Over the past two months, we've articulated a firm position that expectations of a Fed rate cut were overdone. Since then, Fed Funds futures have priced out any possibility of a cut, bond yields have moved closer to the target rate, the dollar has rallied, commodities have come in, and equities have moved towards the hands of investors betting on strong earnings rather than simply depending on handouts from the Fed. The liquidity coaxed out of the bond market over the last quarter has helped fuel record-breaking private equity buyouts and a nice little bull market in the precious metals.
Now that we've been validated, perhaps it's time to reemphasize our position all along, which was that we don't actually anticipate any change in the fed funds rate in the foreseeable future. In fact, we've commented before that, because of its tenuous situation between the health of the economy and the value of the dollar, the Fed would probably rather make behind the scenes, open market adjustments rather than create international headlines by changing interest rates. And interest rates are a crude tool, anyway.
But, since the rise in bond yields coincided with rapid expansion of the money supply by the Federal Reserve, the Fed may soon be forced to look at easing the economy and removing some liquidity. It's purely speculation, and maybe even outrageous to even wonder, but could the plan offered by George W. Bush in his address to the nation last week regarding Iraq present the solution to liquidity by way of higher oil prices, runaway inflation, and possibly even a normalization of the yield curve, while sparking the next leg of the metals bull? Now that the president has widened the scope of the war in Iraq in words and action and is promising a "bloody" year ahead, will violence in Baghdad and aggression towards Iran finally deliver the recession no one any longer expects?
Stranger things have happened. In fact, without dwelling on or regurgitating our own political sentiments, we can admit that comparisons have already been made between the conflicts in Iraq and Vietnam, politically and militarily and economically. The undisputed fact is that issuance of massive government debt in the 1970s, along with a swelling in the monetary base, created huge inflation, drove up interest rates, swung the economy into recession, and, of course, brought on the biggest gold spike ever.

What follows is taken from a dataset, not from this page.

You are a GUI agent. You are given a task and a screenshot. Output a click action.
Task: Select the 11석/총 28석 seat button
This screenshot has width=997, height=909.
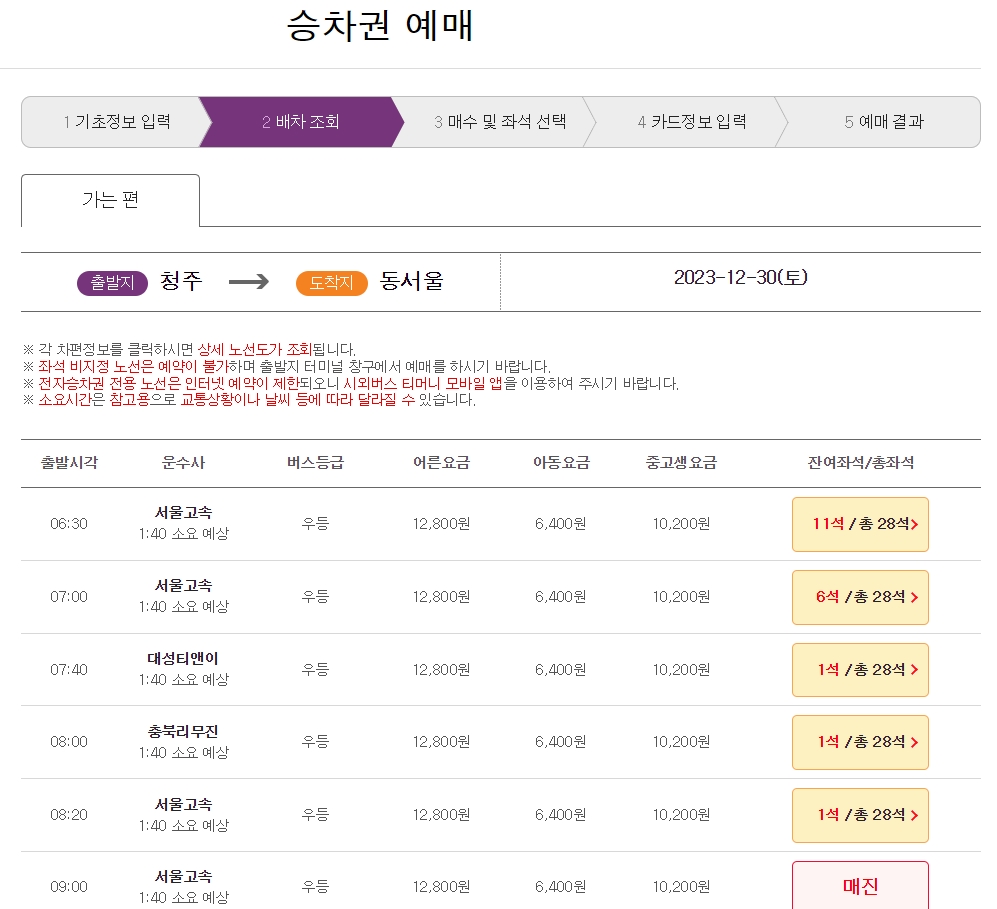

The situation today appears similar, though juxtaposed at lower nominal interest rates, so, maybe it's almost time for those comparisons to the 70's bull market that sprang up everywhere a few years ago to stage a comeback of their own. The growing cost of the Iraq war continues to produce huge budget deficits and the Fed's own data indicate that money supply has increased at a rate of 5% for the last year and 10% over the last four months. The fact that the current deficits are a smaller part of GDP may prevent the economy from spinning out of control, but with demand for metals keeping steady pace or even exceeding supply over the past several decades, it wouldn't take the same double-digit interest and inflation rates to have a situation in gold similar to what was seen in the 70s. And that, folks, was what you could call a bull market!